The Socialist Alliance, as I’ve said, was formed by entirely different methods. As a result, most people haven’t even heard of the SA. Its individual candidates have no political record of which voters are aware, have conducted no struggles in the Labour Party, have never suffered expulsion for their political principles, and consequently are almost entirely unknown to the electorate. Why, then, should any significant section of the electorate consider voting for them? As recent experience has shown, if traditional Labour supporters are disillusioned with New Labour, they may vote for the Lib Dems or even the BNP, but they won’t vote (at least in any significant numbers) for the SA. From the outset, election results for the Alliance have, predictably, been almost uniformly disastrous.

This has presented serious problems for the SWP leaders. As Mike Marqusee points out in his Signs of the Times article [see also What Next? No.26], Lindsey German and John Rees can get away with doubling the numbers when it comes to reporting attendances at demonstrations or meetings, but in the case of elections the figures are there in black and white for everyone to see. In the London Assembly elections in 2000 the SA averaged 2.9% in the constituencies it contested and got 1.6% in the top-up section, in the 2001 general election its candidates received an average of 1.6%, and numerous interventions in local elections and by-elections have produced derisory vote after derisory vote. Even in the Hackney mayoral election Paul Foot, who at least enjoyed some sort of name-recognition, could muster only 13% as against 42% for the right-wing Labour candidate. All in all, the whole enterprise has become a bit of a political embarrassment for the SWP leadership. The only victory the SA has registered was in Preston, where Paul Lavalette was elected as a councillor with the support of the local mosque.

This was obviously why the SWP made its turn to the idea of "Peace and Justice" candidates (a turn which would now seem to have reached a dead end, judging by reports in the Weekly Worker). If success could be achieved on that basis in a single ward in Preston, the SWP leaders reasoned, why not try and repeat it on a larger scale in a big city? Birmingham, where Labour had lost control of the council in the May elections at least in part because of Muslim opposition to the war, and where Constituency Labour Parties had been bureaucratically suspended in order to block so-called "Asian entryism", seemed to offer fertile ground.

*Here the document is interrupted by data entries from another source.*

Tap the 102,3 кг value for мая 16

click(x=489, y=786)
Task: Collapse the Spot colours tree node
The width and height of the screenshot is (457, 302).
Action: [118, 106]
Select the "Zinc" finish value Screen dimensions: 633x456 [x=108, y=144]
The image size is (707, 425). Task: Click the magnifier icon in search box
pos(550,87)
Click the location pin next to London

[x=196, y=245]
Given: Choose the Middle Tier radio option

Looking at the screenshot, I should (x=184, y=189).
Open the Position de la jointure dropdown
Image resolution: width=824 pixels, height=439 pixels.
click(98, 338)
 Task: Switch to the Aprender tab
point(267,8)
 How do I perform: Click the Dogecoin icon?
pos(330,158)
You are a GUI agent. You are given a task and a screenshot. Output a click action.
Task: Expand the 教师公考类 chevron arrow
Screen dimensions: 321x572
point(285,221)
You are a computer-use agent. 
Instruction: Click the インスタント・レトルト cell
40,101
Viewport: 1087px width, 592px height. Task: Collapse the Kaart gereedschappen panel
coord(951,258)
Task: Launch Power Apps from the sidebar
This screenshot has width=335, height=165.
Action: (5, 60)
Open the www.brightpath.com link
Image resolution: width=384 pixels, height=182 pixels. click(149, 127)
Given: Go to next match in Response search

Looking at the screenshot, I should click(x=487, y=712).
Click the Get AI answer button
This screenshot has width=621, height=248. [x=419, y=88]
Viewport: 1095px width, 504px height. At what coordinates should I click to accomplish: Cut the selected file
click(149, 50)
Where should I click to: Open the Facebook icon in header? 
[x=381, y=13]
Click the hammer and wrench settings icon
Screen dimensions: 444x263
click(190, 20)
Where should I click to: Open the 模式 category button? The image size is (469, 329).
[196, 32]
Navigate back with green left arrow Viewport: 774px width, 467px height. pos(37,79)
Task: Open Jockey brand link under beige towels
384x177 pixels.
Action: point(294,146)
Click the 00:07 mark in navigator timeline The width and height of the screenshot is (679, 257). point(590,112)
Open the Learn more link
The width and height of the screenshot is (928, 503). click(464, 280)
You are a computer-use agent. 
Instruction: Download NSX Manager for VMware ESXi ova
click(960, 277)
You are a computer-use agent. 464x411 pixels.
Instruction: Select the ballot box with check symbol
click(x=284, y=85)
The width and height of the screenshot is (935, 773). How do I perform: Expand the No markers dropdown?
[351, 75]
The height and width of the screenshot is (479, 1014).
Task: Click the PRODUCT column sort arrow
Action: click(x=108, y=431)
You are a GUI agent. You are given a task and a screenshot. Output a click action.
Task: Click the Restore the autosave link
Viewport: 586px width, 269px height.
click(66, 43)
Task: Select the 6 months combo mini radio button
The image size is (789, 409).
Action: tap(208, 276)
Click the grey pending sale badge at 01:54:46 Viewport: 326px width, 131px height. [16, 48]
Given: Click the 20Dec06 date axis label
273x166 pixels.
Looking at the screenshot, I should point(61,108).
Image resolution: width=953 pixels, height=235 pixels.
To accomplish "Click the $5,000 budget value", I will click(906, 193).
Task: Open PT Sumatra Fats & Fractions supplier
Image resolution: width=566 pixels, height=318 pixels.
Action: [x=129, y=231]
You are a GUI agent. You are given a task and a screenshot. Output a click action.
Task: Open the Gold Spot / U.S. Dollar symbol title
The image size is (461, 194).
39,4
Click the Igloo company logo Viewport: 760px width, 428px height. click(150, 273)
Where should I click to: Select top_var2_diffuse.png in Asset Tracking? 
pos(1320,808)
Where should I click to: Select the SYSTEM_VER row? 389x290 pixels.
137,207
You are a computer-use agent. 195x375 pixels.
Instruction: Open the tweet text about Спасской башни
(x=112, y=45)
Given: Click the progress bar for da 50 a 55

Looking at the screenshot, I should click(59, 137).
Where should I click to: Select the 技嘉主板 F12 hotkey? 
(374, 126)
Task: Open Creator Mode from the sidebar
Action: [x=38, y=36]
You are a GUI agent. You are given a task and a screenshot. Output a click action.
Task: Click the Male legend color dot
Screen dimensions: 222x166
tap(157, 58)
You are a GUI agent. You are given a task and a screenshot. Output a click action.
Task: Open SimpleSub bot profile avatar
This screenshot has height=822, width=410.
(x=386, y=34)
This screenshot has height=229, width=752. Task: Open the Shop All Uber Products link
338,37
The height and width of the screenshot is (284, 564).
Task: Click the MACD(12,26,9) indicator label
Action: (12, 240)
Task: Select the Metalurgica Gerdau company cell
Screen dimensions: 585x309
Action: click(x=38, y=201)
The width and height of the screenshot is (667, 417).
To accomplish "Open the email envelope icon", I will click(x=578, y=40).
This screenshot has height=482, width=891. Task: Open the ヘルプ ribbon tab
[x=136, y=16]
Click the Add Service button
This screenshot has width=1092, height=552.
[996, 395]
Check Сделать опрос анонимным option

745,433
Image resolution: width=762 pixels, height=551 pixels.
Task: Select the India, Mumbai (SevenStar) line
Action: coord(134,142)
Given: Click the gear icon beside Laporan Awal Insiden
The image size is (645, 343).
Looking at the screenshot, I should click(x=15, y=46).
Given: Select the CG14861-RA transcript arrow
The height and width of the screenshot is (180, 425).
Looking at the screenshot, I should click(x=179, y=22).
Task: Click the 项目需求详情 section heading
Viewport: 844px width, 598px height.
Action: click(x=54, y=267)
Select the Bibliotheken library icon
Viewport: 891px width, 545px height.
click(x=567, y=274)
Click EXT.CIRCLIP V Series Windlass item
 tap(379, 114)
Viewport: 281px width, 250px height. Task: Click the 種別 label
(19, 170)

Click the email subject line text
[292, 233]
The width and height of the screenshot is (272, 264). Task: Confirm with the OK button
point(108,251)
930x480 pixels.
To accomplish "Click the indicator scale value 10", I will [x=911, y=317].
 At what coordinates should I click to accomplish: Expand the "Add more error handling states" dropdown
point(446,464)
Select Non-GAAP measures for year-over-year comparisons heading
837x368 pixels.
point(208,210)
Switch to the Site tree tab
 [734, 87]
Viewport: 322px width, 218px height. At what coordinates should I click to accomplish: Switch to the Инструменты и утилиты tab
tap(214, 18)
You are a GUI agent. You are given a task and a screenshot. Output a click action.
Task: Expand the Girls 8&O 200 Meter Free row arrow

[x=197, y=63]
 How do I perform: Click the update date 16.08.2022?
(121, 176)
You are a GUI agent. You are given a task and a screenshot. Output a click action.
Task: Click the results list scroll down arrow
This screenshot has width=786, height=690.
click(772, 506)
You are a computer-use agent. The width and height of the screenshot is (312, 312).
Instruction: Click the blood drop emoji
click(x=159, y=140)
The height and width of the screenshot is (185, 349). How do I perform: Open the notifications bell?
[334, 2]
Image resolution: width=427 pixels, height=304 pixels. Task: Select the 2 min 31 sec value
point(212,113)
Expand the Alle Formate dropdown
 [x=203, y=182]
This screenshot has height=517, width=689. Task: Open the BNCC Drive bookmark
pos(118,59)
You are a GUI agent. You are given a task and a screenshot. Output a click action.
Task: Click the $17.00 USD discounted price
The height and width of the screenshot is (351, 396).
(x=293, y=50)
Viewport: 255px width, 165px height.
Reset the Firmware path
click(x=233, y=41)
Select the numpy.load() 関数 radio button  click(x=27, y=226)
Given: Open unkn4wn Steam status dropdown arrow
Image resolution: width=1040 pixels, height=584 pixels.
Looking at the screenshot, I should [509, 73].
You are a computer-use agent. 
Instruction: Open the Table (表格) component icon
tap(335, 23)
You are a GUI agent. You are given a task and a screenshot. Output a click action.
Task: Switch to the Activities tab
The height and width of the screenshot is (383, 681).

As you say, this then created a crisis in the SA, as other socialists opposed the SWP’s readiness to junk parts of the SA programme in order to build their new alliance, and the SWP responded with organisational measures to remove its critics. But it wasn’t the SWP’s "Peace and Justice" turn that caused the failure of the SA. Rather, it was the failure of the SA that caused the "Peace and Justice" turn.

So, while I’m the last person to rally to the defence of the SWP, I think you’re wrong to accuse them of having "strangled the SA". No doubt the SWP’s methods within the Alliance have indeed been characterised by "a welter of intrigue, malfeasance, and allegations of assault". But, however democratically the SWP leadership had behaved, the SA was always a non-starter as an electoral alternative to Labour, for the reasons I’ve outlined. If there is to be a "post-mortem" of the SA’s political failure, as you suggest, that is the only realistic conclusion that can be drawn.